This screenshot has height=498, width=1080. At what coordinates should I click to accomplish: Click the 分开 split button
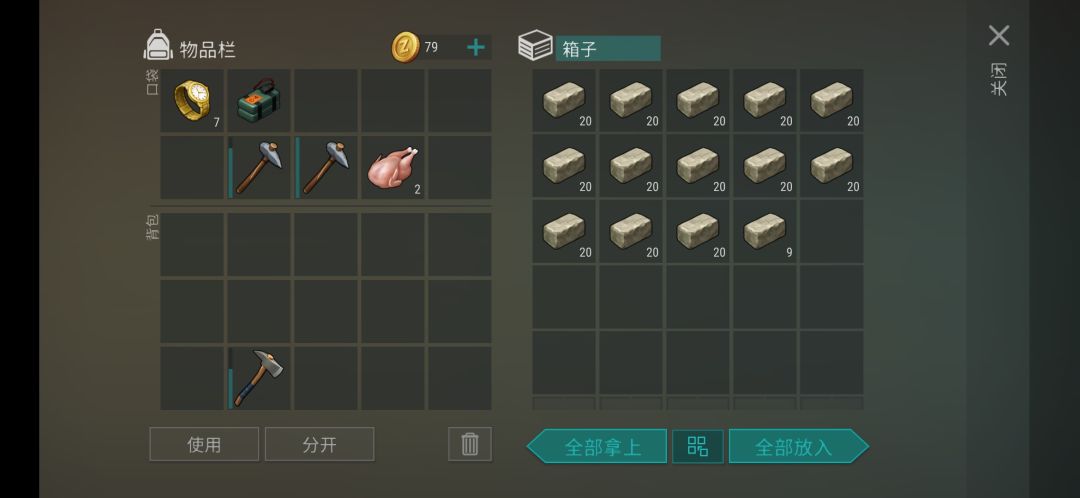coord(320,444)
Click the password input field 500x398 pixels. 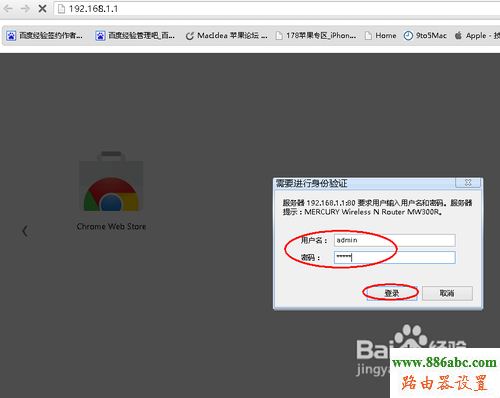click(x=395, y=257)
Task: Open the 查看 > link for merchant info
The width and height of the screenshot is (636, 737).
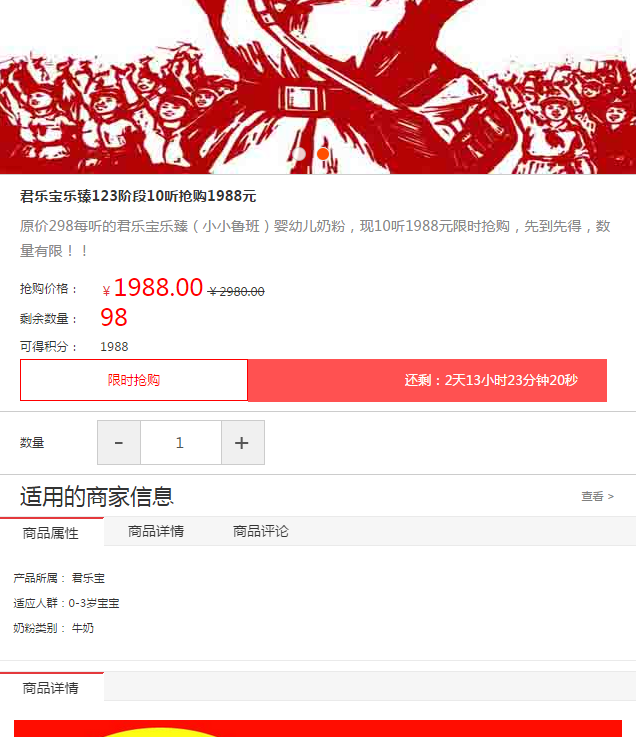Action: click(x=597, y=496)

Exercise instructions: Repeat exactly the lines from the one holding "Task: Open the 查看 > link for merchant info" through the last line of the entries, both included; the pictures do not belong in the copy.

Reply:
Task: Open the 查看 > link for merchant info
The width and height of the screenshot is (636, 737).
Action: click(x=597, y=496)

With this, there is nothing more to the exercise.